Ein langfristiges Abkommen?

Die Fünf-Sterne-Bewegung und die Demokratische Partei haben am Dienstag, den 3. September, eine gemeinsame Agenda mit 26 Punkten angekündigt, die sich auf höhere Investitionen zur Wiederbelebung der Wirtschaft konzentriert. Dennoch steht die neue Regierung vor zahlreichen Hindernissen.

Zunächst einmal behaupten sich Matteo Salvini und die Lega als die schärfsten Gegner der Koalition. Das Überleben ihrer Rolle in der italienischen Politik steht auf dem Spiel. In der Tat wird die Lega heute als die Partei wahrgenommen, die bei ihrem Versuch, alleine eine Mehrheit im Parlament zu erreichen, gescheitert ist. Indem sie sich als erster Gegner der neuen Regierung positioniert, versucht die Partei, dieses negative Image los zu werden, um ihren Einfluss zurückzugewinnen.

Trotz der Bemühungen Giuseppe Contes, ein ausgewogenes Gleichgewicht zwischen der Fünf-Sterne-Bewegung und der Demokratischen Partei zu erreichen, finden sich in der neuen Regierung viele Widersprüche, die zum Zerfall der Koalition führen könnten. Der neue Wirtschaftsminister der Demokratischen Partei will mit der Konfrontationspolitik gegen die Institutionen der Europäischen Union der Koalition aus Fünf-Sterne-Bewegung und Lega brechen. Umgekehrt wird Di Maio diese Politik in Bezug auf außenpolitische Belange sicherlich fortsetzen wollen, unterstützt von den anderen Ministern der Fünf-Sterne-Bewegung. Die Aushandlung und dann die Abstimmung des italienischen Jahreshaushalts wird für die Beständigkeit der Koalition zwischen zwei Kräften, die sich bislang immer bekämpft haben, entscheidend sein.

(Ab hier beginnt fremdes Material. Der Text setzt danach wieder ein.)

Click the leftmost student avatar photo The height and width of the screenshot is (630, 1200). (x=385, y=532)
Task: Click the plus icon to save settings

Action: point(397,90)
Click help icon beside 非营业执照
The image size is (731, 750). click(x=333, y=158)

Die beiden Parteien haben jedoch kein Interesse daran, vorgezogene Wahlen zu provozieren, die Salvini oder eine Mitte-Rechts-Koalition an die Macht bringen könnten. Genau um dieses Szenario zu vermeiden, wurde diese Regierung gebildet. Sie wird daher versuchen, such durch die Aushandlung von Kompromissen bis zu einer Schwächung der Lega zu behaupten. Erst dann werden Neuwahlen organisiert werden. Dies bedeutet nicht, dass der politische Wettbewerb zwischen der Fünf-Sterne-Bewegung und der Demokratischen Partei zwischenzeitlich aufhören wird. Einige Schwergewichte der Demokratischen Partei, darunter der frühere Premierminister Matteo Renzi und Generalsekretär Nicola Zingaretti, sind nicht Teil der Regierung. Beide kritisieren nachdrücklich die Präsenz der Fünf-Sterne-Bewegung an der Seite der Demokraten und fordern die Abhaltung von Neuwahlen. Mehrere Abgeordnete sind der gleichen Meinung oder könnten sich dieser anschließen.

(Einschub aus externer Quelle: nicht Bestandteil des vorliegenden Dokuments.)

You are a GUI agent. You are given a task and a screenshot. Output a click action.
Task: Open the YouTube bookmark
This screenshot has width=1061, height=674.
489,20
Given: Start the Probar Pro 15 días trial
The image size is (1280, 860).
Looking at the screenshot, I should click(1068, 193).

Auch Fünf-Sterne-Chef Luigi Di Maio wurde von seiner Partei und seiner Wählerschaft heftig kritisiert. Obwohl die Koalition bei einer Online-Abstimmung, bei der sich 80.000 Fünf-Sterne-Mitglieder beteiligten, zu 80% gebilligt wurde, wurde die Entscheidung, sich mit dem historischen Feind zu verbünden, auch im Innersten der Bewegung unter anderem von Gründer Beppe Grillo kritisiert.

Die Fünf-Sterne Bewegung kann sich immer noch weigern, mit der Regierung zu verhandeln. Im Falle einer zu großen Blockade werden Neuwahlen organisiert werden müssen. Angesichts der Beispiellosigkeit der Situation ist es aus heutiger Sichtweise sehr schwierig, die Zukunft der neuen italienischen Koalition vorherzusagen. Die Regierung muss mit Blick auf den Aufstieg der Lega Zeit gewinnen, auch wenn ihr Projekt scheitert und sie die Macht wieder abgeben muss. Die ersten Monate der neuen Regierung werden entscheidend dafür sein, ob sich die Koalition vor ihren Wählern behaupten kann.